5.3 Experiment 3: Comparative Strategies - Pairwise Fusion

Each pairwise combination of classifiers was similarly combined into a fused model for comparison against the full RESONATE model (Table 1), none of which matched its performance. A radiomics model combining information from both the tumor and peritumoral region, previously shown to be an effective pCR prediction strategy [4], was found to under-perform relative to the model also incorporating multi-region deep learning, with an AUC of \(0.75 \pm 0.04\) in the training set and 0.77 in the testing set (95% CI = \(.58-.97\), p = .006).

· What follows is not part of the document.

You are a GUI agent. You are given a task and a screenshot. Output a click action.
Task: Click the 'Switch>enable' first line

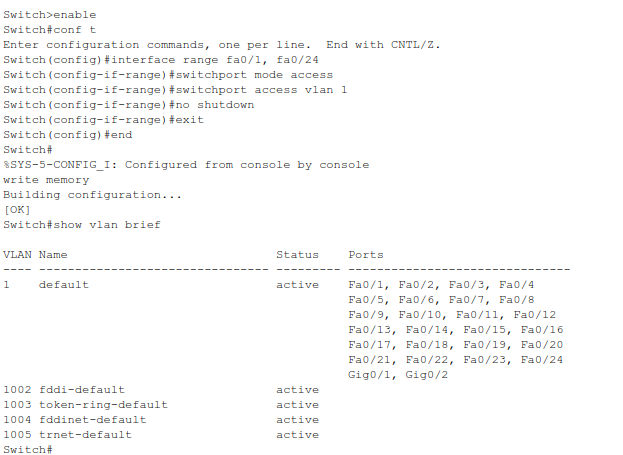tap(50, 15)
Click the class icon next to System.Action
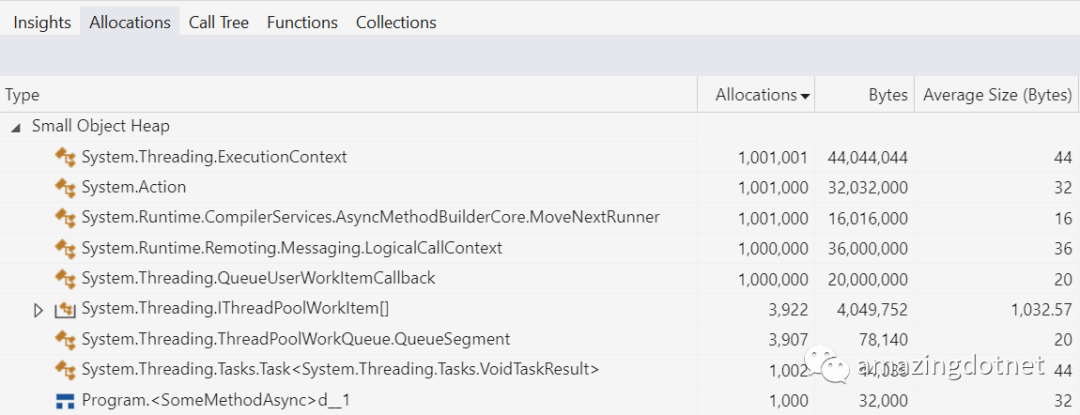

Likewise, fusion of deep learning models from both regions achieved AUC of \(0.73 \pm 0.07\) in the training set and 0.75 in the test set (95% CI = \(.50-.99\), p = .026).

Similarly, fusion of representations in a single region was found to less effectively predict pCR, with combinations of models fusing deep learning and radiomic representations only inside or outside the tumor achieving AUCs of 0.78 (95% CI = \(.55-1.00\), p = .012) and 0.70 (95% CI = \(.45-.94\), p = .052) within the testing set, respectively. Of all pairwise combinations, the best performance was observed when combining the tumoral deep learning model and the peritumoral radiomics model (AUC = 0.78, 95% CI = \(.55-1.00\), p = .014). This finding emphasizes the value of considering both multiple representations and multiple regions of analysis in pre-treatment response prediction.

Fig. 2.
figure 2

Middle, radiomics feature maps: Increased expression of mid frequency Gabor features within the peri-tumoral region and CoLlAGe entropy features within the tumor distinguished non-response (right). Visual attention maps for the intra-tumoral CNN emphasize tumor border and core in patients who achieved pCR (Right).

6 Conclusion

Our results show that an ensemble of classifiers oriented spatially in the tumor habitat is a viable method for predicting favorable response to NAC in patients with biopsy-proven breast cancer. We applied deep learning and radiomic classifiers with attention focused in either the intratumoral or peritumoral regions of the breast, with individual classifier predictions being further boosted by a logistic regression ensemble model and achieving an AUC of 0.79 in a held out test set. This work is the first to present a methodology for the fusion of radiomics and deep learning approaches across multiple regions of biological significance and emphasizes the importance of multi-region, multi-representation in the pre-treatment determination of which patients will benefit from therapeutic intervention.